------ Selected text ------

Re: VEDICS Speech Assistant

Makedict has some set of rules that determines what the pronunciation should be. if it can successfully make a pronunciation out of a given word, you can pronounce the word directly else it generates the pronunciation of the word's spelling.

we have kept the desktop interaction part separate from the speech recognition part (communication between the 2 happens through sockets. The speech recognizer sends the text to the desktop part). So if you want to use any other speech recognizer, all you need to do is create a socket connection with the desktop part and send the text recognized.

Desktop part generates the set of words currently visible on the screen to a file. That file can be used by any speech recognizer to create grammar and dictionary file.

2010/5/21 bharat joshi <bharatjoshi1 gmail com>

Answer to your first question, Vedics is context based. It generates the word set based on what is accessible on the front end.
Answer to your second question. Vedics uses MAKEDICT ( which generates the pronunciation of the words given to it. These words are given to MAKEDICT by the c code of VEDICS whch uses ATSPI to find the elements accessible. Now it recognizes english words perfectly, It also recognizes words of other languages. We have tried it with words from Hindi, Kannada (Indian Languages)(Words of hindi and kannada but written in english). Check out the video "Vedics screencast, Termination commands". In that video we create files with odd names like "q6pw" and "pcw" which connot be part of any language, yet vedics generated the pronunciation for them and recognizes them.

There are some cases to be considered here.
     http  is pronounced as h t t p itself whereas
     DSL is pronounced as  disel. This is because Makedict was able to make a proper pronunciation for it.
    cdrom would be "c drom"

"Nesanga Nenena", is a telgu language word, but Vedics recognized it perfectly.

User must do some trail and error with other language words.

Currently we are still in the development phase.
We still have some features to be added to vedics like spelling words.

------

▸ **Brief 1**
Reproduce the part of the VEDICS post between "Answer to your second" and "pronunciation for it.", inclusive.

------ Supplied information ------

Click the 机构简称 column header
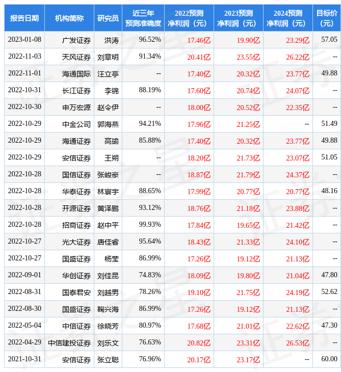The width and height of the screenshot is (341, 372). click(69, 18)
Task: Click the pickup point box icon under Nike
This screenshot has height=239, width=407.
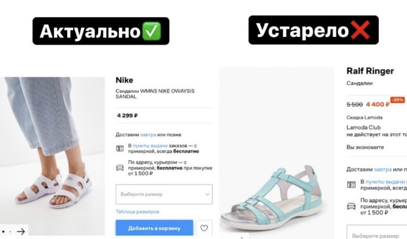Action: point(120,148)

------

▸ **Brief 2**
In the records, swap "column header" for "column title" and give every line again with nothing else altered. Omit the pictures from your answer.

▸ **Written solution 1**
Answer to your second question. Vedics uses MAKEDICT ( which generates the pronunciation of the words given to it. These words are given to MAKEDICT by the c code of VEDICS whch uses ATSPI to find the elements accessible. Now it recognizes english words perfectly, It also recognizes words of other languages. We have tried it with words from Hindi, Kannada (Indian Languages)(Words of hindi and kannada but written in english). Check out the video "Vedics screencast, Termination commands". In that video we create files with odd names like "q6pw" and "pcw" which connot be part of any language, yet vedics generated the pronunciation for them and recognizes them.

There are some cases to be considered here.
     http  is pronounced as h t t p itself whereas
     DSL is pronounced as  disel. This is because Makedict was able to make a proper pronunciation for it.

▸ **Written solution 2**
Click the 机构简称 column title
The width and height of the screenshot is (341, 372). click(69, 18)
Task: Click the pickup point box icon under Nike
This screenshot has height=239, width=407.
Action: point(120,148)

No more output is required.